Required task A | Give the title of every dated post on the blog page about the Battleship Iowa below.

Page |
Monday, May 25, 2015

Memorial Day on the Battleship Iowa

We had food trucks, radio and TV stations, Talking Heads and Politicians, military vehicles and a fly-by, live music, fun and games for the kiddies, and thousands of people.

But most importanly, we had Vets.

We had Vets from WWII, Korea, Viet Nam, Desert Shield/Desert Storm, Enduring Freedom, and all the other battles, named and un-named, that have happened since December 7th, 1941.

We had Sailors, Soldiers, Airmen, Marines, Coast Guardsmen, Enlsted and Officers, and others.....

And we thanked them all.....

And thank you all for your service, wherever, whenever, and whatever it was.

God Bless You all.......

Saturday, May 23, 2015

"The Moving Wall" to be in SoCal Over The Weekend

Specifically, it will be at Green Hills Memorial Park in Rancho Palos Verdes.

I'm going to stop by tomorrow and pay my respects.

Wednesday, May 20, 2015

300k Page Hits.....

Which aint diddly squat compared to some of you, but then my writing eloquence can't hold a candle to most of you.

I'm just glad I've met everybody here, and we consider ourselves friends.

Friday, May 15, 2015

US Navy/Marine Corps MARS Program To End

"MARS" in this case means "Military Auxiliary Radio System", a radio network of non-military stations (Hams) allowed to communicate on military frequencies.

I was encouraged to join the MARS network, but the requirements for actually operating on-the-air are pretty stringent as to the amount of time required, so I declined the invitation.

MARS station have very unique callsigns, as in the case of the Battleship Iowa, NNN0CIA. No idea how we managed the "CIA" suffix, but it always gets a chuckle when radio people visit the Comm Center on the Iowa.

Besides handling routine traffic such as "Health and Welfare" messages, the MARS network is also a complete stand-alone emergency radio network with direct connection to the US Military. And the MARS stations get activated for the Armed Forces Day Cross-Band Test, which allows Amateur radio operators to communicate directly with the military radio stations by transmitting in the Amateur Radio bands, while listening outside the Amateur bands to the military frequencies.

We also have a MARS digipeater for the MARS packet radio network (yes, packet is still alive!) that get excellent coverage due to the antenna being on the top of the ship which gives an unobstructed radio view of the coast line from Santa Barbara to San Diego.

Material shown |
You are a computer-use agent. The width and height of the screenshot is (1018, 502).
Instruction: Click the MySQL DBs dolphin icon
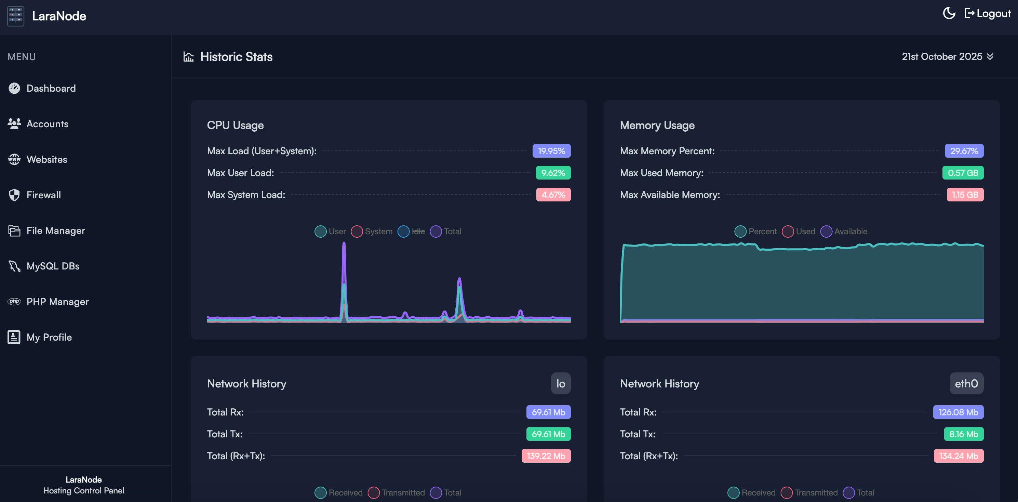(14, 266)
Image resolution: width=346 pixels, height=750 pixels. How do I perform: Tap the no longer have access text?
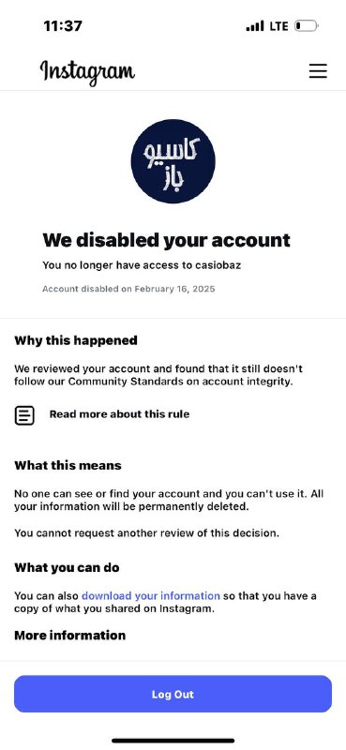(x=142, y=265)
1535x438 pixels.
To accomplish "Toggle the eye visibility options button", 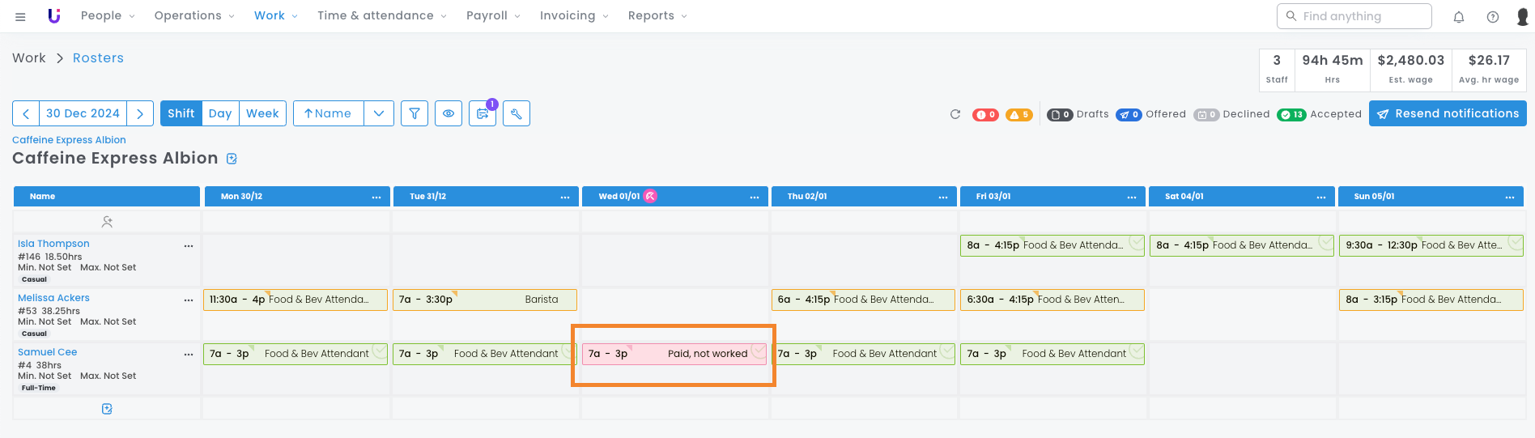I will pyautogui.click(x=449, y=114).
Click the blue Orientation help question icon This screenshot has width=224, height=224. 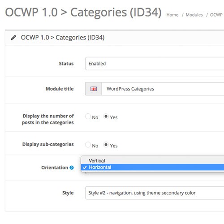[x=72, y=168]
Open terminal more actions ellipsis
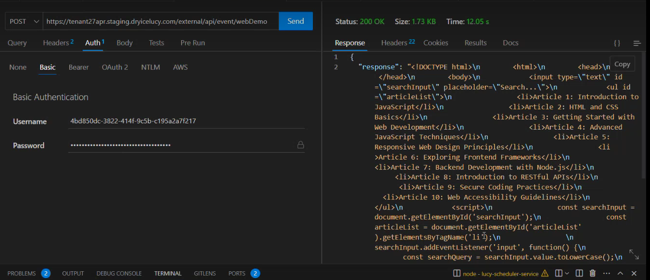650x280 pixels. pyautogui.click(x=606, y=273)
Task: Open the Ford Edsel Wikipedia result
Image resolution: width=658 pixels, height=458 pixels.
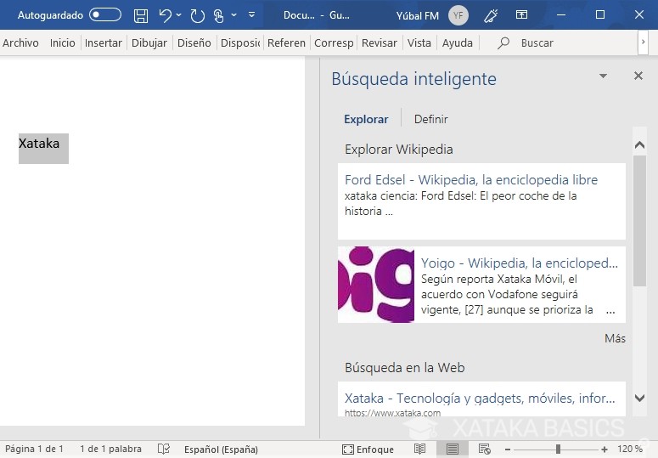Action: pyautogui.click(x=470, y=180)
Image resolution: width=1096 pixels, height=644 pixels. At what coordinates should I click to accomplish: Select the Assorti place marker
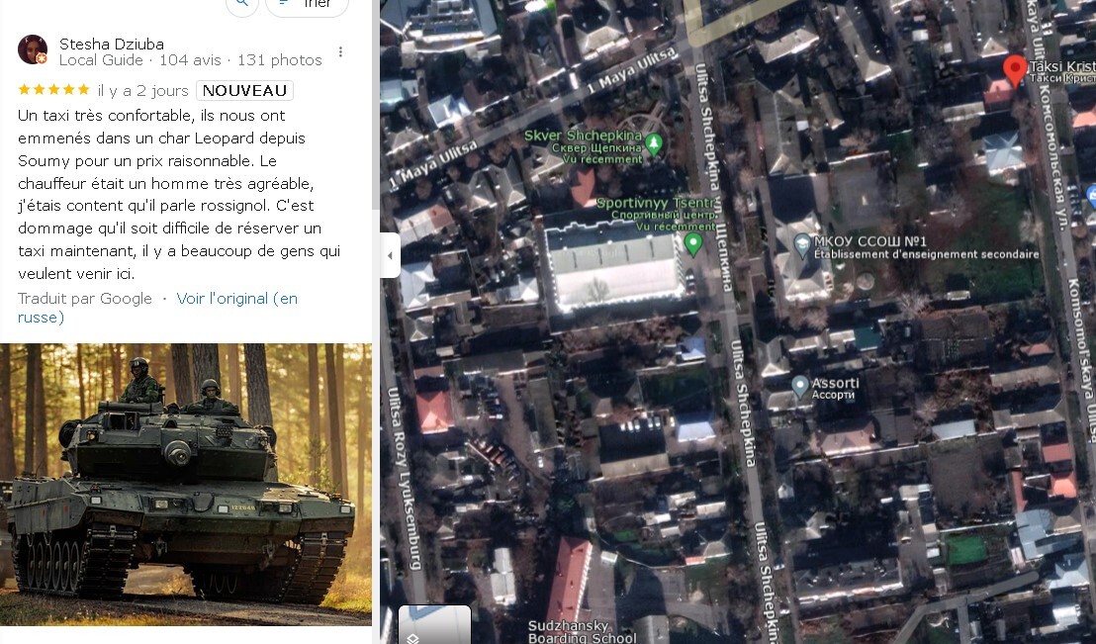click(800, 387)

Required task B | Find each line of the records above that contains the word "resolution", matching case, and copy those lines.

Answer A |
- Memorial Day on the Battleship Iowa
- "The Moving Wall" to be in SoCal Over The Weekend
- 300k Page Hits.....
- US Navy/Marine Corps MARS Program To End

Answer B |
Image resolution: width=346 pixels, height=750 pixels. How do I perform: Tap the no longer have access text?
Image resolution: width=658 pixels, height=458 pixels.
Image resolution: width=1096 pixels, height=644 pixels. At what coordinates should I click to accomplish: Select the Assorti place marker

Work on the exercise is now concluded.